Long, continuous, high-resolution paleoclimate studies such as those from stalagmites are helpful as climatic backdrops to American cultural changes3,13, and they extend beyond tree-ring paleoclimate records that are typically applied to the study of pueblo cultures. Here we offer a new record covering much of the Late Holocene from stalagmite HC-1 collected from Hidden Cave in the Guadalupe Mountains of southeastern New Mexico (Supplementary Information S1 and Fig. S1). This stalagmite yields a remarkable record of growth from ~ 3400 to ~ 50 yr B2K that is offered as a template for Late Holocene climate change for the eastern portions of the SW USA that provides the climatic context for the cultural changes that took place in the region (Fig. 1).
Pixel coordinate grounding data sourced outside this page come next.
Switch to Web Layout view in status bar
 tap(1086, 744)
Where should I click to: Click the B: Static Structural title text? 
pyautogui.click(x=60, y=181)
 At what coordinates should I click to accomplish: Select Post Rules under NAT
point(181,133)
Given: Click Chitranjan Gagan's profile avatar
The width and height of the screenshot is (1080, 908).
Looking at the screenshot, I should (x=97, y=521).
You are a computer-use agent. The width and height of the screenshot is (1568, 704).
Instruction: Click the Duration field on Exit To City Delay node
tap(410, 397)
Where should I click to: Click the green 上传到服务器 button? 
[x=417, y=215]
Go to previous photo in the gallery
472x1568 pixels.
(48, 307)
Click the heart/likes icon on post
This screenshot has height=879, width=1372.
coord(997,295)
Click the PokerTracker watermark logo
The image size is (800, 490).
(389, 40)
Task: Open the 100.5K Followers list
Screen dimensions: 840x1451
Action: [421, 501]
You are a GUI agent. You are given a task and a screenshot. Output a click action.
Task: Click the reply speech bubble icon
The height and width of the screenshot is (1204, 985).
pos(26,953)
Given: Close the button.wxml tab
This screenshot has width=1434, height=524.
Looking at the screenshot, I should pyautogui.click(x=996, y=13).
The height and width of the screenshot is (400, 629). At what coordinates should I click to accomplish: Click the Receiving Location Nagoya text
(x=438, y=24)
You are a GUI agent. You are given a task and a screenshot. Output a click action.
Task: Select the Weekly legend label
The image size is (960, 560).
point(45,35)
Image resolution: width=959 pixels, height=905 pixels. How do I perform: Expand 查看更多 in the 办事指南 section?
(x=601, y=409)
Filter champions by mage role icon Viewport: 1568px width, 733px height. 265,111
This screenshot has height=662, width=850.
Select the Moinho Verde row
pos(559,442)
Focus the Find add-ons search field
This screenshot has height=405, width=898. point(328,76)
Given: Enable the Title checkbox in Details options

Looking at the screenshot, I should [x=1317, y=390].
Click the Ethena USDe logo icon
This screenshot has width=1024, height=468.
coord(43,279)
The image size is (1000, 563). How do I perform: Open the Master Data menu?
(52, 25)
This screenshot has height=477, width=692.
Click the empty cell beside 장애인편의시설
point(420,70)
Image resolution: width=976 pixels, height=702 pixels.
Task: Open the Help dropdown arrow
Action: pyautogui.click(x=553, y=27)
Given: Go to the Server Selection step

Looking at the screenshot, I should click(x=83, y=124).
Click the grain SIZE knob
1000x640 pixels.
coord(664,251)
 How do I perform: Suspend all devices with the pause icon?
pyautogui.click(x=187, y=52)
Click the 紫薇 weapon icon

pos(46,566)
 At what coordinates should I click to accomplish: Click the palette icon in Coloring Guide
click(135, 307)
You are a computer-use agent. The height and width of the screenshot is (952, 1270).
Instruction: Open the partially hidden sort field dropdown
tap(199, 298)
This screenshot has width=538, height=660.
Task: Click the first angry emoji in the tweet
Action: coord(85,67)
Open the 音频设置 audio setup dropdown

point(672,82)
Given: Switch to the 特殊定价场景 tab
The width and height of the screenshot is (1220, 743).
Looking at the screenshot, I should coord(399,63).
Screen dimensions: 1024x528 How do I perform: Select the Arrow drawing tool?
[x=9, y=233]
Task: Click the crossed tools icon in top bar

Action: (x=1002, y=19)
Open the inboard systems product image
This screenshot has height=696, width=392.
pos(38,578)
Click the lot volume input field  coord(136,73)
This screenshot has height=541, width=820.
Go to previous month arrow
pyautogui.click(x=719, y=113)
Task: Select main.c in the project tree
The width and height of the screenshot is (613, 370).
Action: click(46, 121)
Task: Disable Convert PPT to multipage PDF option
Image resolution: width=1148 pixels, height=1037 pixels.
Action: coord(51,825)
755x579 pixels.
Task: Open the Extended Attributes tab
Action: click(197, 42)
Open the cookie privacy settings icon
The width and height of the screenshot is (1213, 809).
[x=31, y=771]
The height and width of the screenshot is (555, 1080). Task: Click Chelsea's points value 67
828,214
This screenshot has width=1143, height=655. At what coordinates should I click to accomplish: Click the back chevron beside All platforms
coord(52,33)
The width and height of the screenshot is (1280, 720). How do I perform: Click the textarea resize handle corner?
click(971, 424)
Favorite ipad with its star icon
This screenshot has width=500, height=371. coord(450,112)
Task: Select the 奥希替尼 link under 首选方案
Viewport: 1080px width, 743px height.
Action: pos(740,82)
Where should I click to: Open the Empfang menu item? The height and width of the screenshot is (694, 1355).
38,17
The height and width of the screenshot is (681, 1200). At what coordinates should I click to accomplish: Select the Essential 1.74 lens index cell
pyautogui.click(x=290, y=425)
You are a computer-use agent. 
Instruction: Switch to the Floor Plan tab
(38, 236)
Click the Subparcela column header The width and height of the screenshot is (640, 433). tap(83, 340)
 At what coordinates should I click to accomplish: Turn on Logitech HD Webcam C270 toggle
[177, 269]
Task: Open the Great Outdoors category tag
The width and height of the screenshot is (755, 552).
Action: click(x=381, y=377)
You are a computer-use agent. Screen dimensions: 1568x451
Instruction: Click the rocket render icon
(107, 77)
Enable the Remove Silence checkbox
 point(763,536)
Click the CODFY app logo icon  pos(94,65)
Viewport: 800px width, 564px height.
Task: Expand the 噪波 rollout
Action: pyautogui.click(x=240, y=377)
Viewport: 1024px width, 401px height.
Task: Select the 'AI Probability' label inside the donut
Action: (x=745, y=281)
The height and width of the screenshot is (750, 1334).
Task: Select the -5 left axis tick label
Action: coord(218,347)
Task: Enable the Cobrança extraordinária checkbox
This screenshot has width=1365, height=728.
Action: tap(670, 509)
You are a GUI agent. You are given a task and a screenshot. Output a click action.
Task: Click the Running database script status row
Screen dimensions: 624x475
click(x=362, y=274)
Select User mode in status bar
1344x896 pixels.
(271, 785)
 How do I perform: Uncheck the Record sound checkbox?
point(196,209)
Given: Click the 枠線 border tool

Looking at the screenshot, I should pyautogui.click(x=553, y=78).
The Guadalupe Mountains region is important because it is located near areas suitable for rain-fed maize agriculture, which in other areas of the SW USA sustained pueblo populations for extended time intervals17. Further, caves from the Guadalupe Mountains region are sensitive to summer infiltration due to a strong summer rainfall peak. As such, speleothem paleoclimate records from this area should be sensitive to changing summer and winter precipitation amounts, and in particular, to changes in hydroclimate associated with drought cycles.

Figure 1
figure 1

The Hohokam, Anasazi, and Mogollon cultures represent generalized ancestral pueblo cultures of southwestern North America as commonly depicted in the literature14,15,16. Hidden Cave and Carlsbad Cavern are in the eastern Mogollon region. Major pueblo complexes of these regions are Casa Grande Ruins (CGR) and Canyon de Chelly (CdC) in Arizona, Casas Grande (CG) in northern Mexico, Mesa Verde (MV) in Colorado, and Chaco Canyon (CC), Grand Quivera (GQ), and Gila Cliff Dwellings (GCD) in New Mexico. Smaller pueblo sites closest to Hidden Cave are pueblos in the Hueco Bolson (HB) in west Texas, and Madera Quemada pueblo (MQ), and pueblos near the Capitan Mountains (CP) in southern central New Mexico. Google Earth was used to construct state borders (http://www.google.com/earth/index.html).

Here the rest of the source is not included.